Working in good ways
The Working in Good Ways project offers thoughtful principles and practical strategies that community engaged practitioners can apply at different stages of their work with Indigenous communities.
Launched by the office of Community Engaged Learning in May 2021, Working in Good Ways provides an Indigenous-informed framework and resources grounded in consultations with Anishinaabe, Cree, Kichwa, Mapuche, Maya, and Williche community partners in Manitoba, Belize, Ecuador, and Chile, as well as Indigenous and non-Indigenous faculty, staff, and students at the University of Manitoba.
The framework was originally developed by Community Engaged Learning to guide their own work in facilitating community engaged learning and social justice-oriented programming for students, in partnership with systemically marginalized communities. Knowing that community engaged learning practitioners and students often cause hard to Indigenous communities when they approach them with a settler colonial mindset, this project was an effort to reduce these potential harms within their field of practice by providing an alternative to western, institutional, and colonial ways of thinking.
The reach of Working in Good Ways has since expanded to research, teaching and learning, self-advocacy, professional development, and other community engagement contexts, as well as work with other systemically marginalized communities.

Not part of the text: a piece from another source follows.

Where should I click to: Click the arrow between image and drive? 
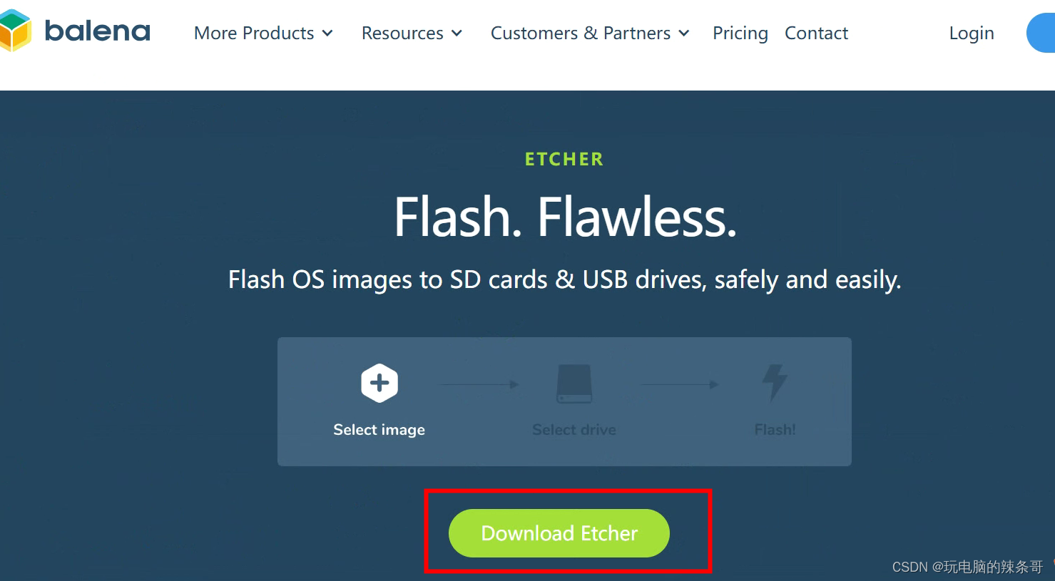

Working in Good Ways is generously supported by the Indigenous Initiatives Fund.
Working in Good Ways Symposium
Date: May 28, 2026
Time: 9:00 a.m. – 4:00 p.m.
Location: Fort Garry campus, University of Manitoba
Please register online at Eventbrite.
Join us on May 28, 2026 for the Working in Good Ways Symposium – a celebration of the five-year anniversary of the launch of Working in Good Ways, an Indigenous-informed framework and resources for working with Indigenous and other systemically marginalized communities.
The WIGW Symposium offers you an opportunity to explore the Working in Good Ways framework and related resources, and to learn how the UM community has applied them to transform community-engaged research, teaching, advocacy and more.
The symposium will:
- Highlight the impact of Working in Good Ways
- Introduce the new Researching in Good Ways framework
- Showcase practical applications of Working in Good Ways across UM
- Demonstrate how you can use these approaches in your own community engagement, decolonization and reconciliation work.
Working in Good Ways Five-Year Celebration & Symposium Schedule
Emcee: Nicki Ferland, Kathleen Wilson
Welcoming and Opening Remarks
9:30 a.m. - 210-214 MPR, UMSU
Dr. Diane Hiebert-Murphy, Provost and Vice-President (Academic)
Christine Cyr, Associate Vice-President (Indigenous) - Students, Community and Cultural Integration
Working in Good Ways Project Team: Anny Chen, Nicki Ferland, Kathleen Wilson, and Gerardo Villagrán
Break 10:30 a.m.
Working in Good Ways at the UM: Teaching, Research, and Administration
10:45 a.m. - 210-214 MPR, UMSU
Jeff Leclerc, University Secretary
Dr. Heidi Marx, Dean, Faculty of Arts
Dr. Javier Mignone, Professor, College of Community and Global Health
Moderator: Gerardo Villagrán
Lunch
11:45 a.m. - 210-214 MPR, UMSU
Concurrent Sessions 12:45 p.m. - various locations
Working in Good Ways with the Land
210-214 MPR, UMSU
Ben Linnick
Dr. Brian Rice
AJ Spence
Moderator: Nicki Ferland
Working in Good Ways in Research
543-544 5th floor, UMSU
Come take part in roundtable discussions about how to research in good ways.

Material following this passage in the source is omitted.